Apr 27 2010
Based on the email we get, a significant minority believe that airports can order service from the airlines a la carte. If that doesn’t work, the thinking goes, we demand the service and the airlines comply. Here’s how it really works …
An airline is a private business. Private businesses do what they want. We can plead. We can tell them that this is a wonderful place to live and work and that we deserve their service. We can offer them breaks on landing fees and money for advertising. We can fall on our knees and beg. But in the final analysis there’s only one thing that matters: does the airline think it can sell enough seats in the market, at the price that it wants, to make the service worth its while?
There are other airline considerations. Does the city wanting the service fit well into the airline’s network? “Network” refers to the different routes the airline flies and how those routes connect to one another via the airline's hub airports. What sort of revenue quality does the city offer?

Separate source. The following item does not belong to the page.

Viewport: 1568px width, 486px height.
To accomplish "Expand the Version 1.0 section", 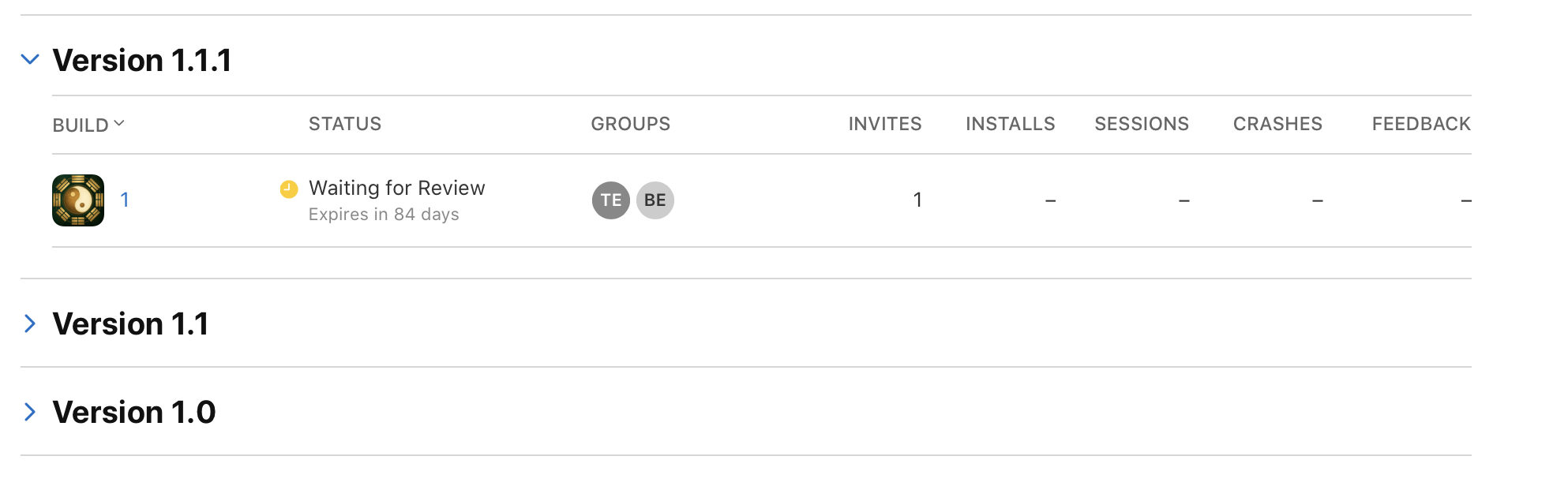I will coord(30,412).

Here’s a simple example of revenue quality: can the airline fill every seat in a 50-seat airplane and charge $100 a seat…or can it fill the same airplane to 60 percent capacity and charge $250 a seat? The plane that’s 60 percent full has better revenue quality. Airline math gets even more complicated…
Here are some other airline revenue measurements:
- Revenue passenger miles
- Available seat miles
- Average stage length
- What’s the per capita income in the metro area? The ten county region?
- What’s the effective buying income of the metro area? The region?
- How fast is the area population growing? The region?
- What are the major sectors of the local economy?